Stored data:
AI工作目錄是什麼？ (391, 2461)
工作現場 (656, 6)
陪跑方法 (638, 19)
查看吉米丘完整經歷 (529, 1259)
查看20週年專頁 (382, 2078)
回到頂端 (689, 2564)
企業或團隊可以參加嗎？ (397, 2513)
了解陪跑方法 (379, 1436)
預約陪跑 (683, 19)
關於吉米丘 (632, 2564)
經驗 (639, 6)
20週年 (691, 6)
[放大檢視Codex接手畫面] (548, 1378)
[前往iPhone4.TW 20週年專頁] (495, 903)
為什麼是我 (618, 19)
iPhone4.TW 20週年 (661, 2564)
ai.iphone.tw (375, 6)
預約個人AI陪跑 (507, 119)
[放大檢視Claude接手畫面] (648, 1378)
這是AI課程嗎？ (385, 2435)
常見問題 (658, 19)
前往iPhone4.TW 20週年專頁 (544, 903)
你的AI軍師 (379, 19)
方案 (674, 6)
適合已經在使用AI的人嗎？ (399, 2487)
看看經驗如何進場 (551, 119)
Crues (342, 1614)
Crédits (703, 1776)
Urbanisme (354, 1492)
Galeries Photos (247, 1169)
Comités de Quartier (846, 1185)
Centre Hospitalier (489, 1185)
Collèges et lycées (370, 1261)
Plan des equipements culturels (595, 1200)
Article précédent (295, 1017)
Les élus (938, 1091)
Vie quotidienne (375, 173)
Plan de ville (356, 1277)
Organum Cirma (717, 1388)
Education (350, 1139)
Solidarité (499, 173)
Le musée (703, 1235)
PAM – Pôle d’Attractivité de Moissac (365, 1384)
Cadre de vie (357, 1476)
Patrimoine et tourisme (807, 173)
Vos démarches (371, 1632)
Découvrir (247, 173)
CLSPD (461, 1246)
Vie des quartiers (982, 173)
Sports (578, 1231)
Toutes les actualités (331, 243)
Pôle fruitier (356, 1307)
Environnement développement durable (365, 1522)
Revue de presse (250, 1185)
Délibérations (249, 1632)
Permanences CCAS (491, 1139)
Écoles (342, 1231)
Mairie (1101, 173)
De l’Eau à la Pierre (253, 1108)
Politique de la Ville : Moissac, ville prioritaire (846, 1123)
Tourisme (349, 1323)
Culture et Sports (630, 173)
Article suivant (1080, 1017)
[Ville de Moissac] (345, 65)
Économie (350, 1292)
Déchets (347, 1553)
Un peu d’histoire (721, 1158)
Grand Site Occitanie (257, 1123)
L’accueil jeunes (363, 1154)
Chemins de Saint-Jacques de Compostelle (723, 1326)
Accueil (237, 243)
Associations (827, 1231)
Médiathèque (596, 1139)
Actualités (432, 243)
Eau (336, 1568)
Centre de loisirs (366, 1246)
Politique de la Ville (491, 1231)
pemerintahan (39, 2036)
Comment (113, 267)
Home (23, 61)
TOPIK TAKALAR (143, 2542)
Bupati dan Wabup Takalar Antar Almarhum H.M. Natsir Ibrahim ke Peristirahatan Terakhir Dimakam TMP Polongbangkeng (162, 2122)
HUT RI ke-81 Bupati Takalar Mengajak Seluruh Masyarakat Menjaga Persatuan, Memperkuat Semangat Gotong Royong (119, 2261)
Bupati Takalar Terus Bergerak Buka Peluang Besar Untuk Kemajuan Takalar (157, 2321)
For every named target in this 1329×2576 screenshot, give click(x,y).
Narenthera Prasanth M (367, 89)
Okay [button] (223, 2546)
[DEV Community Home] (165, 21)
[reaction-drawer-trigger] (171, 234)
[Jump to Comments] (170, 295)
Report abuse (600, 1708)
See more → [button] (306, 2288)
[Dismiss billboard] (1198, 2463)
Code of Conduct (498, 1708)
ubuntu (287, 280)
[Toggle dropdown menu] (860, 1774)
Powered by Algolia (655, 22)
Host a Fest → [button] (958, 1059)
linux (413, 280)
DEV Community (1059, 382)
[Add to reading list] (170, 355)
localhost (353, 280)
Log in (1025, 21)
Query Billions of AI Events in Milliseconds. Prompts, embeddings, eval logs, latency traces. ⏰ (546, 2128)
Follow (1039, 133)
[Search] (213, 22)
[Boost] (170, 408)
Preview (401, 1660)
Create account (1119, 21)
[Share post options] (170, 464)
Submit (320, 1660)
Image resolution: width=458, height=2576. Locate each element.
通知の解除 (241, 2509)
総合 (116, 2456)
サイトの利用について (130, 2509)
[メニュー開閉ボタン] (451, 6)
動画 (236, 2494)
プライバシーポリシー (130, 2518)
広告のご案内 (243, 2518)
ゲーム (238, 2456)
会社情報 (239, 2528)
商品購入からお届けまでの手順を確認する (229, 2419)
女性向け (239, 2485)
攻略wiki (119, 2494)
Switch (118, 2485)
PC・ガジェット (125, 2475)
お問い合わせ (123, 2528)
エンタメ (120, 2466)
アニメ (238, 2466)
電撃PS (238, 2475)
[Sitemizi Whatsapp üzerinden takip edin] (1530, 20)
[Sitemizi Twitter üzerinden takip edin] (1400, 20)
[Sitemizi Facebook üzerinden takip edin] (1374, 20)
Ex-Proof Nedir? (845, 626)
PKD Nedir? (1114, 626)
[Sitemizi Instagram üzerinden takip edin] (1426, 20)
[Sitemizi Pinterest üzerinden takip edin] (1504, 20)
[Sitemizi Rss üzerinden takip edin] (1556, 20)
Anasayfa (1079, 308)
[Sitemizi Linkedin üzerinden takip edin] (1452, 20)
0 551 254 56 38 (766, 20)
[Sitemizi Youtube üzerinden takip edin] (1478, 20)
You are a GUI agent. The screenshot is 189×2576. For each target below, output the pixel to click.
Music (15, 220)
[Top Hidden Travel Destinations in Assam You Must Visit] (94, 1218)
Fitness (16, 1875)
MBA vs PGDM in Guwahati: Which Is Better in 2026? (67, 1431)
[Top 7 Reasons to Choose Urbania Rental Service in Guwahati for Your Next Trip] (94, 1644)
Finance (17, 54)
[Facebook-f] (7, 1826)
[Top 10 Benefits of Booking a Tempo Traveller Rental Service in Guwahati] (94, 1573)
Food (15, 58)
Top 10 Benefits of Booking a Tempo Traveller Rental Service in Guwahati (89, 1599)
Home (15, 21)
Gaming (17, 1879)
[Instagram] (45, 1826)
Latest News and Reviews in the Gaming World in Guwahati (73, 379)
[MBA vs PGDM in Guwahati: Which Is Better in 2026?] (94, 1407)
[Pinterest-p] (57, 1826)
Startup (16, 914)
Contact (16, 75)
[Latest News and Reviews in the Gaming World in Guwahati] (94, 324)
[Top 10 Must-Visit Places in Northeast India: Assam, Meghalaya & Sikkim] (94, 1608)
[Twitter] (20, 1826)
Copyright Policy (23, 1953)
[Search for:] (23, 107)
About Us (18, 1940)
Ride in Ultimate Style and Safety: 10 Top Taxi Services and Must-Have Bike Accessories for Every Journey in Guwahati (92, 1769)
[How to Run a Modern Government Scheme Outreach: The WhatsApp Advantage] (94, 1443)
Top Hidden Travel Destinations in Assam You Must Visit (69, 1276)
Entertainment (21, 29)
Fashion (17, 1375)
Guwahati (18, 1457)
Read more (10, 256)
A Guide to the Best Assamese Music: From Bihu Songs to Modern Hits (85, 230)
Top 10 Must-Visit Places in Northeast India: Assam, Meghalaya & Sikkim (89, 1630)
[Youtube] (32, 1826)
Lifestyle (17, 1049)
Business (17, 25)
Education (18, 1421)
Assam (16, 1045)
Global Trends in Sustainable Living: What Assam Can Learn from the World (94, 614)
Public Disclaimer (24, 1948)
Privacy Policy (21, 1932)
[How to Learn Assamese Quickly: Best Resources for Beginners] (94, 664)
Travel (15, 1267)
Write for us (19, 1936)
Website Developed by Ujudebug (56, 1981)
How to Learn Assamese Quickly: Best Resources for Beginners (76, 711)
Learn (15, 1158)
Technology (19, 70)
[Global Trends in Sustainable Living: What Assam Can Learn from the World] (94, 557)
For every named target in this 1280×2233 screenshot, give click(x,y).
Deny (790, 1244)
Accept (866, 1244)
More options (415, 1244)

### Activity
Going through the entries above, tally each line that has the word "Music". Answer with the number only.

### Exercise solution
2